Metadata-Version: 2.1
Name: midv500models
Version: 0.0.1
Summary: Document segmentation.
Home-page: https://github.com/ternaus/midv-500-models
Author: Vladimir Iglovikov
License: MIT
Platform: UNKNOWN
Classifier: License :: OSI Approved :: MIT License
Classifier: Intended Audience :: Developers
Classifier: Intended Audience :: Science/Research
Classifier: Operating System :: OS Independent
Classifier: Programming Language :: Python
Classifier: Programming Language :: Python :: 3
Classifier: Topic :: Software Development :: Libraries
Classifier: Topic :: Software Development :: Libraries :: Python Modules
Description-Content-Type: text/markdown
Requires-Dist: albumentations
Requires-Dist: iglovikov-helper-functions
Requires-Dist: pytorch-lightning
Requires-Dist: torch
Provides-Extra: test
Requires-Dist: pytest ; extra == 'test'

# midv-500-models
The repository contains a model for binary semantic segmentation of the documents.

![](https://habrastorage.org/webt/gy/-t/xn/gy-txnzezlnurcwwlv7q5vs77x4.jpeg)

* **Left**: input.
* **Center**: prediction.
* **Right**: overlay of the image and predicted mask.

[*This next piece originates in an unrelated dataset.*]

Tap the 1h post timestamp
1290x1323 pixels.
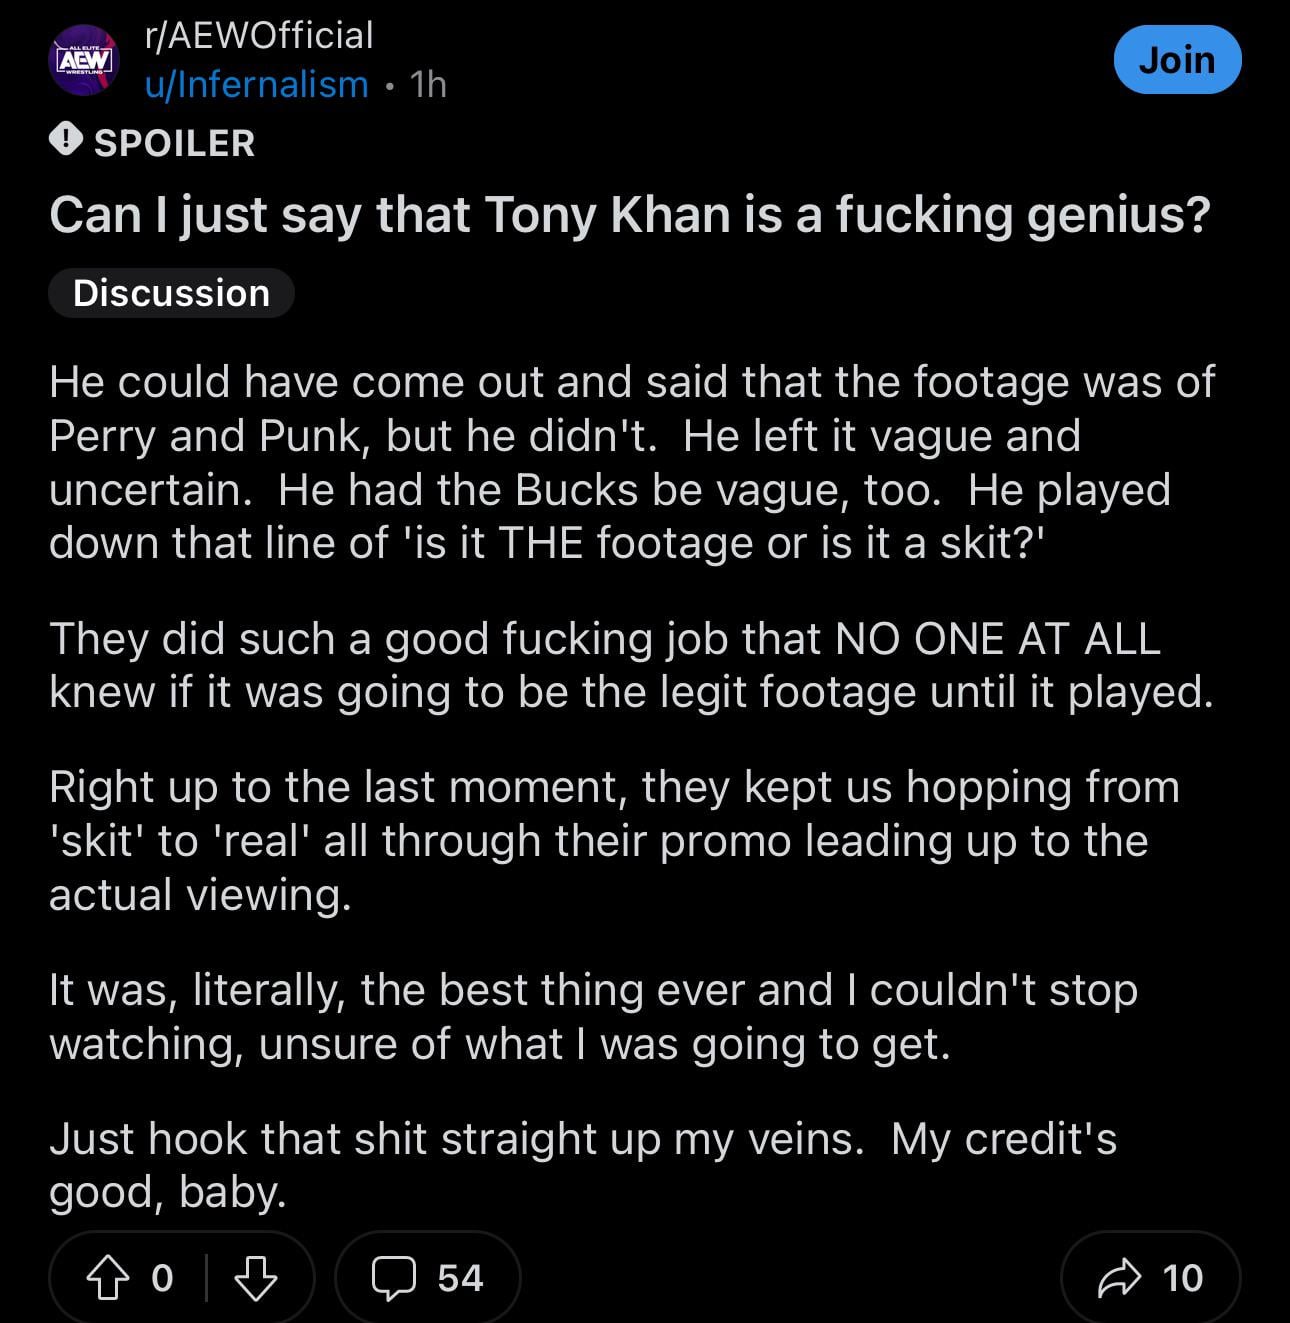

For more details: [Example notebook](Example.ipynb)

## Dataset
Model is trained on [MIDV-500: A Dataset for Identity Documents Analysis and Recognition on Mobile Devices in Video Stream](https://arxiv.org/abs/1807.05786).

### Preparation

Download the dataset from the ftp server with
```bash
wget -r ftp://smartengines.com/midv-500/
```

Unpack the dataset
```bash
cd smartengines.com/midv-500/dataset/
unzip \*.zip
```

The resulting folder structure will be

```bash
smartengines.com
    midv-500
        dataset
            01_alb_id
                ground_truth
                    CA
                        CA01_01.tif
                    ...
                images
                    CA
                        CA01_01.json
                    ...
                ...
            ...
        ...
    ...
```

To preprocess the data use the script
```python
python midv500models/preprocess_data.py -i <input_folder> \
                                          -o <output_folder>
```

where `input_folder` corresponds to the file with the unpacked dataset and output folder will look as:

```bash
images
    CA01_01.jpg
    ...
masks
    CA01_01.png
```

target binary masks will have values \[0, 255\], where 0 is background and 255 is the document.

## Training

```bash
python midv500models/train.py -c midv500models/configs/2020-05-19.yaml \
                              -i <path to train>
```

## Inference

```bash
python midv500models/inference.py -c midv500models/configs/2020-05-19.yaml \
                                  -i <path to images> \
                                  -o <path to save preidctions>
                                  -w <path to weights>
```

## Example notebook
[Example notebook](Example.ipynb)

## Weights
Unet with Resnet34 backbone: [Config](midv500models/configs/2020-05-19.yaml) [Weights](Unet_Resnet34.pth)